### [TASK OBJECTIVE]
Scan the records below. List lines holding "sidebar".

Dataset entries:
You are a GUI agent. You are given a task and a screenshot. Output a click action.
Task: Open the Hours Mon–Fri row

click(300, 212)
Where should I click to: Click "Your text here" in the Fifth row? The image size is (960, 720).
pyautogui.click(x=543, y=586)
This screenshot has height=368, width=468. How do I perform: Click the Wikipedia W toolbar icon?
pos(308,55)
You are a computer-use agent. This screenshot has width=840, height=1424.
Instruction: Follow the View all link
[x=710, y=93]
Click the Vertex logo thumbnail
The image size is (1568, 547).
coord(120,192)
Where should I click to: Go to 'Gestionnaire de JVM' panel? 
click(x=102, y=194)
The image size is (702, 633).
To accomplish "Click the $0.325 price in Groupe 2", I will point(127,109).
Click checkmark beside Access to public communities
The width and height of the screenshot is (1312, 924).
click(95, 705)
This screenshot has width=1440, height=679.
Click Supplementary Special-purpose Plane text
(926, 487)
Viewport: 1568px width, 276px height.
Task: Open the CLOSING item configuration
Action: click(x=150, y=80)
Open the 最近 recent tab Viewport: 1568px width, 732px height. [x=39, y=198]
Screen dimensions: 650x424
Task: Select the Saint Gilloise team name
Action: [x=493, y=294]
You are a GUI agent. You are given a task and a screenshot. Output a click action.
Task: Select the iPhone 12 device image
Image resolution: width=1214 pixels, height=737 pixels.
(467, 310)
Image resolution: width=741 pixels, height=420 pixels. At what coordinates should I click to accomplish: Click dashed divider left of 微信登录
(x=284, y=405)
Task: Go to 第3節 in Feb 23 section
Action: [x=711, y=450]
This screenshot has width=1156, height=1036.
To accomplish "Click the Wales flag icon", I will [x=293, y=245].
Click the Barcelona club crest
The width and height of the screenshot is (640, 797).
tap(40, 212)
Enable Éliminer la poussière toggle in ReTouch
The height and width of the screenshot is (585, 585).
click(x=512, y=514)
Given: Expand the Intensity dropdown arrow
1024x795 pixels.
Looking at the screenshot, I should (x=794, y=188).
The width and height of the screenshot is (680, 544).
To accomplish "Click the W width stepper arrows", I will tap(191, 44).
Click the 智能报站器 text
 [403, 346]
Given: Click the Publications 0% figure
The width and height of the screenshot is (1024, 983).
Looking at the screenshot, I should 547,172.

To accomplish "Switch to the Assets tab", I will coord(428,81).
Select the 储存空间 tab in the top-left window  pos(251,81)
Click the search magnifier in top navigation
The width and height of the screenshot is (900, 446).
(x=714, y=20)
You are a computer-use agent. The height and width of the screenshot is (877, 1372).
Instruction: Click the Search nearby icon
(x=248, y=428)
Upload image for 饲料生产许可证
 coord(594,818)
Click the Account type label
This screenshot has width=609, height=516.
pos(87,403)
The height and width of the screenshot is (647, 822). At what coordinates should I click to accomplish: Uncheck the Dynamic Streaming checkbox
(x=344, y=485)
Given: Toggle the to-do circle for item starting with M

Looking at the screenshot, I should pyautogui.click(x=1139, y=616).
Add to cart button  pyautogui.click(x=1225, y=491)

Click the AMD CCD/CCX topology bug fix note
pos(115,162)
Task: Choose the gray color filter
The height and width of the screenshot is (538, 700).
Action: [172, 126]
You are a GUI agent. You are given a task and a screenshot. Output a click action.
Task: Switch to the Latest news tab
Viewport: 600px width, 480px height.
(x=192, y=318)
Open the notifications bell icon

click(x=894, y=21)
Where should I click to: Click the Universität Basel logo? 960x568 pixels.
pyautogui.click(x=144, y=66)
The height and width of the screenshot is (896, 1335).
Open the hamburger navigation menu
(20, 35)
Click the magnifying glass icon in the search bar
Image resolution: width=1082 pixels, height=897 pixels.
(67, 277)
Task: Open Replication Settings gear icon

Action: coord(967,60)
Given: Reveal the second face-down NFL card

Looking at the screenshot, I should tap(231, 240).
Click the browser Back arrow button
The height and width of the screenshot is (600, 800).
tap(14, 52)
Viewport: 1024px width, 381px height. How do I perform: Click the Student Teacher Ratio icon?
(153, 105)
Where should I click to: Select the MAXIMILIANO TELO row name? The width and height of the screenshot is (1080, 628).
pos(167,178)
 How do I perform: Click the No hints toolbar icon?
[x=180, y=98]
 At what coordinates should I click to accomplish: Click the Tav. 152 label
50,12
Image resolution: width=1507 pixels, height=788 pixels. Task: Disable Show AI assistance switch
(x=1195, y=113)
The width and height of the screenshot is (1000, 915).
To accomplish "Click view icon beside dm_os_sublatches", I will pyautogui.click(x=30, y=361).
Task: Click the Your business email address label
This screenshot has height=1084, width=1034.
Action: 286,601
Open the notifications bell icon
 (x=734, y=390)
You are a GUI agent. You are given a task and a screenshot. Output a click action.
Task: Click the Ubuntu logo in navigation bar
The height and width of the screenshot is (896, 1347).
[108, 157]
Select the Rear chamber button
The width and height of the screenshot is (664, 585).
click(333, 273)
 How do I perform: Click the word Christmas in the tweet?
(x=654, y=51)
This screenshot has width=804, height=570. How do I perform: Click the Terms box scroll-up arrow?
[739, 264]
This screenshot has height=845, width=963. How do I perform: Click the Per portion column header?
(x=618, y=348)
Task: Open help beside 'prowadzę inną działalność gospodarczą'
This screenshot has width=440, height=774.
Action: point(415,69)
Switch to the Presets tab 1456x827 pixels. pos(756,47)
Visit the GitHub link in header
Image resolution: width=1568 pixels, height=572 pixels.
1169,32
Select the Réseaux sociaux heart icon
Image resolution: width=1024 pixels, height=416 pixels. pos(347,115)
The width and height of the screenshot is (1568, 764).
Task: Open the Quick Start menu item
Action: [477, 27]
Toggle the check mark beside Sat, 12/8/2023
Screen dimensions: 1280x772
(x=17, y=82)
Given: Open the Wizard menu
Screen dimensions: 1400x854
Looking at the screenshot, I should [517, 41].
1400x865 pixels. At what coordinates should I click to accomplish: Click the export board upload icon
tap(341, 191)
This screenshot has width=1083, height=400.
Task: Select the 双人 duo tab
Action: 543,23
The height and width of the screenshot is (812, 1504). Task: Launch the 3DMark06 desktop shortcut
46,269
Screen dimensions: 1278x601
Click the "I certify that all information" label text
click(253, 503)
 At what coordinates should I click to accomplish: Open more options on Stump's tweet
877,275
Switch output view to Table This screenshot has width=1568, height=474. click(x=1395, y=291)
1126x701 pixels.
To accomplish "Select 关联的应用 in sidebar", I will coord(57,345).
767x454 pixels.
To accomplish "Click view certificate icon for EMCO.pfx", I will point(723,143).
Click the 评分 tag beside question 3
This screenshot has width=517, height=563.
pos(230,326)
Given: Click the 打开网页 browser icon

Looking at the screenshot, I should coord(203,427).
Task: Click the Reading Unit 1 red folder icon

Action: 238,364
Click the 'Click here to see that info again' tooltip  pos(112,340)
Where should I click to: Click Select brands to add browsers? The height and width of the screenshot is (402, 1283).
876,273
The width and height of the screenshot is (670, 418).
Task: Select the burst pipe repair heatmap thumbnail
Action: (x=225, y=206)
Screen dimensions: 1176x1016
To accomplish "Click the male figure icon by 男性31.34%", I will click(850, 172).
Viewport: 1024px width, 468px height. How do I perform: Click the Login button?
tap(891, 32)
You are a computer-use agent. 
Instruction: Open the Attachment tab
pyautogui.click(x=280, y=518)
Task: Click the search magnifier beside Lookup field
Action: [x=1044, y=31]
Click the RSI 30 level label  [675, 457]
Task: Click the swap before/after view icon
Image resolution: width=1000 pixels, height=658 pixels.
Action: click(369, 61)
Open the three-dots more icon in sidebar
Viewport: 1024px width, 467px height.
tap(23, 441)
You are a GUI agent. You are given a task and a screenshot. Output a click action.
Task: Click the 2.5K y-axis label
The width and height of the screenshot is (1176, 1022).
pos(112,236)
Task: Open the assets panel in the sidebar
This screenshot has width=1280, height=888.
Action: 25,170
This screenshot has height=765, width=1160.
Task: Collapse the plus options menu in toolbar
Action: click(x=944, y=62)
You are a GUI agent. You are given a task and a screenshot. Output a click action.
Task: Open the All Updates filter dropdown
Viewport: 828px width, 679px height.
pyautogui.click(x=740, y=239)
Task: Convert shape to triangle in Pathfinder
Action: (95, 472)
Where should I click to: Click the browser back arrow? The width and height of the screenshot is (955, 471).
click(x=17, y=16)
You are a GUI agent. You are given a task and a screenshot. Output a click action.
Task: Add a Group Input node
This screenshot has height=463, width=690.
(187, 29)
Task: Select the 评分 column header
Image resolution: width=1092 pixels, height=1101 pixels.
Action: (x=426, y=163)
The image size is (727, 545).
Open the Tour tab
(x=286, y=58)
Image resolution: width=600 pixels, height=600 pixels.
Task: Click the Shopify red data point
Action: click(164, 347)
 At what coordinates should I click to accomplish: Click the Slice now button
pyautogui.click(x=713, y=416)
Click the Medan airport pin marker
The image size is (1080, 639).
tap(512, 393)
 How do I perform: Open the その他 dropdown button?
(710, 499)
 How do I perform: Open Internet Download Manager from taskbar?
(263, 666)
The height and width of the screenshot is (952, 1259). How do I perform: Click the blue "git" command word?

### [EXPECTED OUTPUT]
To accomplish "Select 关联的应用 in sidebar", I will coord(57,345).
Open the three-dots more icon in sidebar
Task: Open the assets panel in the sidebar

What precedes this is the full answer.